(Stored data)
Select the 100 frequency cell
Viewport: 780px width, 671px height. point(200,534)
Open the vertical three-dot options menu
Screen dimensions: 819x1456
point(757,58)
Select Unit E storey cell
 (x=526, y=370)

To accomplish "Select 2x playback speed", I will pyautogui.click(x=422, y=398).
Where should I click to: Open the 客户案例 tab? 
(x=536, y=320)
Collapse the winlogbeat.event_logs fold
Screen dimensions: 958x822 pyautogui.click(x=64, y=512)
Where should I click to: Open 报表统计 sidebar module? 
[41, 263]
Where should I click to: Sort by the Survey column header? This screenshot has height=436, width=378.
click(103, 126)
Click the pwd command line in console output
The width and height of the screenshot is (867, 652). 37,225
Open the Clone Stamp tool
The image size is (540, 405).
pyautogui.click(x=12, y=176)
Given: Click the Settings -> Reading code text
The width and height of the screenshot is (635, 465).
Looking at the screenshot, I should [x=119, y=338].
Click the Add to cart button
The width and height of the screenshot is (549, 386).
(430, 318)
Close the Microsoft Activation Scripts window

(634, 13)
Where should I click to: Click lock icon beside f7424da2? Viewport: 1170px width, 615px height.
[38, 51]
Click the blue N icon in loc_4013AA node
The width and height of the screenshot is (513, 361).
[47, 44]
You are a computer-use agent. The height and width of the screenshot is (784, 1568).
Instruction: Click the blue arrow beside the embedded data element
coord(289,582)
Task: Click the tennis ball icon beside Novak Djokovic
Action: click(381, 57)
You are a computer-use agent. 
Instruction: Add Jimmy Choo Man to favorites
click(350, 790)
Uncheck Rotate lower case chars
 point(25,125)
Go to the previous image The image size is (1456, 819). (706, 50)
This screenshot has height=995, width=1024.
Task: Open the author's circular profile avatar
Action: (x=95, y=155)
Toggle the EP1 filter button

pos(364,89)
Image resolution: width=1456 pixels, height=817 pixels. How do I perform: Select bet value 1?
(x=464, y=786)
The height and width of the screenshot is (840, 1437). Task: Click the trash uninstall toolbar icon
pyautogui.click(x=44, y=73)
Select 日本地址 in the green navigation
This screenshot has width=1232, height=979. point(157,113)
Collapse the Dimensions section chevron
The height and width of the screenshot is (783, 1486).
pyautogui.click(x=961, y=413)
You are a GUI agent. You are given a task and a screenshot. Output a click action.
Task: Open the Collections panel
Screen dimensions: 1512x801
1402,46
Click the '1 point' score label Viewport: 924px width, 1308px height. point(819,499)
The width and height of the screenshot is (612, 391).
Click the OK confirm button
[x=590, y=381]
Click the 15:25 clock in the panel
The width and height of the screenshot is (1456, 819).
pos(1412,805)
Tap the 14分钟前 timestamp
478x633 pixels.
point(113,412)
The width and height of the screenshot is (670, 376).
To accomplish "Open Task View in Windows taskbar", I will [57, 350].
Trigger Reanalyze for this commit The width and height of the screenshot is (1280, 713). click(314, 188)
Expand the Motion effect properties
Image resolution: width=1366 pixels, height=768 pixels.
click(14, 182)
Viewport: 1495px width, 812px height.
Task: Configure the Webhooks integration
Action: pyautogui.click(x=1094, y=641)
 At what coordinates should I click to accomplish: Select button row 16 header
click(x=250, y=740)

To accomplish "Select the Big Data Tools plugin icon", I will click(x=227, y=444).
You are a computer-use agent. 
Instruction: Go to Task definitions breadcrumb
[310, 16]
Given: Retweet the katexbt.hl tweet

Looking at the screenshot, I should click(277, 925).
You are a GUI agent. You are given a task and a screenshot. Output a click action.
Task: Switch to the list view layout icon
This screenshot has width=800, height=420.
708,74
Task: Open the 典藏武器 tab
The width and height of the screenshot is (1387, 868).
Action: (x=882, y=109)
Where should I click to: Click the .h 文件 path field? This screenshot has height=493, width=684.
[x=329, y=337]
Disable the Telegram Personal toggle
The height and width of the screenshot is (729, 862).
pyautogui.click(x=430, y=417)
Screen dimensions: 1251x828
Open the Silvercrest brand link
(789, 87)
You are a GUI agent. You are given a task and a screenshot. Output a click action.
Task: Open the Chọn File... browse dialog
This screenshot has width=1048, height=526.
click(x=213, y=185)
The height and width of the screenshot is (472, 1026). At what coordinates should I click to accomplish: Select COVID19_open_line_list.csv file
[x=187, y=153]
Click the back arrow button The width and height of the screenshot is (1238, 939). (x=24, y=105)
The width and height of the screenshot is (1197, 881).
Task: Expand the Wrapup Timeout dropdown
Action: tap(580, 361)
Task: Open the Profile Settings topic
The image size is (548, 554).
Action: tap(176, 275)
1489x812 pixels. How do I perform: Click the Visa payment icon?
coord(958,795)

GIVEN EXERCISE
Extract every entry of the stored data above and reproduce each line verbatim.

EXERCISE ANSWER
Select the 100 frequency cell
Viewport: 780px width, 671px height. point(200,534)
Open the vertical three-dot options menu
Screen dimensions: 819x1456
point(757,58)
Select Unit E storey cell
 (x=526, y=370)

To accomplish "Select 2x playback speed", I will pyautogui.click(x=422, y=398).
Where should I click to: Open the 客户案例 tab? 
(x=536, y=320)
Collapse the winlogbeat.event_logs fold
Screen dimensions: 958x822 pyautogui.click(x=64, y=512)
Where should I click to: Open 报表统计 sidebar module? 
[41, 263]
Where should I click to: Sort by the Survey column header? This screenshot has height=436, width=378.
click(103, 126)
Click the pwd command line in console output
The width and height of the screenshot is (867, 652). 37,225
Open the Clone Stamp tool
The image size is (540, 405).
pyautogui.click(x=12, y=176)
Given: Click the Settings -> Reading code text
The width and height of the screenshot is (635, 465).
Looking at the screenshot, I should [x=119, y=338].
Click the Add to cart button
The width and height of the screenshot is (549, 386).
(430, 318)
Close the Microsoft Activation Scripts window

(634, 13)
Where should I click to: Click lock icon beside f7424da2? Viewport: 1170px width, 615px height.
[38, 51]
Click the blue N icon in loc_4013AA node
The width and height of the screenshot is (513, 361).
[47, 44]
You are a computer-use agent. The height and width of the screenshot is (784, 1568).
Instruction: Click the blue arrow beside the embedded data element
coord(289,582)
Task: Click the tennis ball icon beside Novak Djokovic
Action: click(381, 57)
You are a computer-use agent. 
Instruction: Add Jimmy Choo Man to favorites
click(350, 790)
Uncheck Rotate lower case chars
 point(25,125)
Go to the previous image The image size is (1456, 819). (706, 50)
This screenshot has height=995, width=1024.
Task: Open the author's circular profile avatar
Action: (x=95, y=155)
Toggle the EP1 filter button

pos(364,89)
Image resolution: width=1456 pixels, height=817 pixels. How do I perform: Select bet value 1?
(x=464, y=786)
The height and width of the screenshot is (840, 1437). Task: Click the trash uninstall toolbar icon
pyautogui.click(x=44, y=73)
Select 日本地址 in the green navigation
This screenshot has width=1232, height=979. point(157,113)
Collapse the Dimensions section chevron
The height and width of the screenshot is (783, 1486).
pyautogui.click(x=961, y=413)
You are a GUI agent. You are given a task and a screenshot. Output a click action.
Task: Open the Collections panel
Screen dimensions: 1512x801
1402,46
Click the '1 point' score label Viewport: 924px width, 1308px height. point(819,499)
The width and height of the screenshot is (612, 391).
Click the OK confirm button
[x=590, y=381]
Click the 15:25 clock in the panel
The width and height of the screenshot is (1456, 819).
pos(1412,805)
Tap the 14分钟前 timestamp
478x633 pixels.
point(113,412)
The width and height of the screenshot is (670, 376).
To accomplish "Open Task View in Windows taskbar", I will [57, 350].
Trigger Reanalyze for this commit The width and height of the screenshot is (1280, 713). click(314, 188)
Expand the Motion effect properties
Image resolution: width=1366 pixels, height=768 pixels.
click(14, 182)
Viewport: 1495px width, 812px height.
Task: Configure the Webhooks integration
Action: pyautogui.click(x=1094, y=641)
 At what coordinates should I click to accomplish: Select button row 16 header
click(x=250, y=740)

To accomplish "Select the Big Data Tools plugin icon", I will click(x=227, y=444).
You are a computer-use agent. 
Instruction: Go to Task definitions breadcrumb
[310, 16]
Given: Retweet the katexbt.hl tweet

Looking at the screenshot, I should click(277, 925).
You are a GUI agent. You are given a task and a screenshot. Output a click action.
Task: Switch to the list view layout icon
This screenshot has width=800, height=420.
708,74
Task: Open the 典藏武器 tab
The width and height of the screenshot is (1387, 868).
Action: (x=882, y=109)
Where should I click to: Click the .h 文件 path field? This screenshot has height=493, width=684.
[x=329, y=337]
Disable the Telegram Personal toggle
The height and width of the screenshot is (729, 862).
pyautogui.click(x=430, y=417)
Screen dimensions: 1251x828
Open the Silvercrest brand link
(789, 87)
You are a GUI agent. You are given a task and a screenshot. Output a click action.
Task: Open the Chọn File... browse dialog
This screenshot has width=1048, height=526.
click(x=213, y=185)
The height and width of the screenshot is (472, 1026). At what coordinates should I click to accomplish: Select COVID19_open_line_list.csv file
[x=187, y=153]
Click the back arrow button The width and height of the screenshot is (1238, 939). (x=24, y=105)
The width and height of the screenshot is (1197, 881).
Task: Expand the Wrapup Timeout dropdown
Action: tap(580, 361)
Task: Open the Profile Settings topic
The image size is (548, 554).
Action: tap(176, 275)
1489x812 pixels. How do I perform: Click the Visa payment icon?
coord(958,795)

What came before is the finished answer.